With state officials expecting a budget surplus, now appears to be the time.
The department has about 650 officers and is the main law enforcement agency in parts of rural New Mexico. And it is responsible for coordinating search-and-rescue missions, as well as responding to incidents involving hazardous materials.
Though the agency has long used dashboard-mounted cameras in patrol vehicles, it has not used body cameras.
Nearly half of police departments and sheriff’s offices nationwide had purchased the cameras by 2016, according to a survey by the Bureau of Justice Statistics.

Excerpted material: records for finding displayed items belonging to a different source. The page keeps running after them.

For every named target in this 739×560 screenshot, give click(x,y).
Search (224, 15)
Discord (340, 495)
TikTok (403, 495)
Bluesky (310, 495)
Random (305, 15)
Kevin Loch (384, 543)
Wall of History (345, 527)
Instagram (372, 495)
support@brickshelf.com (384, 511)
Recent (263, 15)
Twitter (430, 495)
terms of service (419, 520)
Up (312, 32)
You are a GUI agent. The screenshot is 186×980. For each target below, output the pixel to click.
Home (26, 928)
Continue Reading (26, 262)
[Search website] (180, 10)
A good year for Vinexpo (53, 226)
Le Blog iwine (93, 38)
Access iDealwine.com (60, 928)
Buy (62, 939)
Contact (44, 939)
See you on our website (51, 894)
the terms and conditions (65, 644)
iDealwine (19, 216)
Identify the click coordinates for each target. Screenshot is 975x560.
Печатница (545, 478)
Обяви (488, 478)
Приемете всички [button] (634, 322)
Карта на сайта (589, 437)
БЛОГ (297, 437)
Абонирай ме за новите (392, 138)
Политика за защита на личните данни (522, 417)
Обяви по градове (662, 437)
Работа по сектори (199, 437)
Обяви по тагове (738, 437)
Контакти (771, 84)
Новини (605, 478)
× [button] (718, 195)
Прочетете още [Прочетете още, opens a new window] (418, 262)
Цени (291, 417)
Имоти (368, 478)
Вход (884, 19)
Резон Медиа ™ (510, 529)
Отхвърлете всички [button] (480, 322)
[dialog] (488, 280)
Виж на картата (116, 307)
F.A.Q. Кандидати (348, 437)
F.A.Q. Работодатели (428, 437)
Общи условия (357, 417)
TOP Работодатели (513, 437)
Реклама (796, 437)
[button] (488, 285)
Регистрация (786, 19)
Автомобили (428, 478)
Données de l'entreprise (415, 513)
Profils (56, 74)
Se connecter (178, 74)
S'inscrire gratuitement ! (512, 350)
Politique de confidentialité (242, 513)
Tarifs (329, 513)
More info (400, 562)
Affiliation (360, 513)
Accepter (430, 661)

Officials at most law enforcement agencies surveyed said they obtained the cameras to improve officer safety, increase the quality of evidence they gather, reduce civilian complaints and legal liability.
Civil liberties organizations have touted the technology as a means of improving accountability.
Not everyone has been on board. The sheriff of Bernalillo County, Manuel Gonzales III, has said for years that he would not require his deputies to use body cameras, saying the media would use the footage to unfairly criticize the officers.
Collins does not share the sheriff’s view.
“The whole purpose of body-worn cameras is to provide a more holistic view of an encounter,” Collins said.
State police have obtained a few dozen body cameras for officers working in its Albuquerque district, he said.
Now the department is preparing to provide cameras to all of its officers — from the patrolman just out of the academy to the chief, Collins added.
The department is considering sticking with Coban Technologies, a company that makes the dashboard-mounted cameras for its patrol cars.
Collins said the same policies that apply those cameras will apply to the new devices.
If the funding is approved, it could be nine months to a year before every officer is issued a camera.
Peter Simonson, executive director at the ACLU of New Mexico, said the organization supports the state expanding its use of the cameras as a way to strengthen professionalism and accountability.
“Police have an extraordinary power to take somebody’s life away and somebody’s liberty away. With that comes some great responsibility,” Simonson said.
Ultimately, Simonson said, the technology is only as effective as the training and technology the department implements.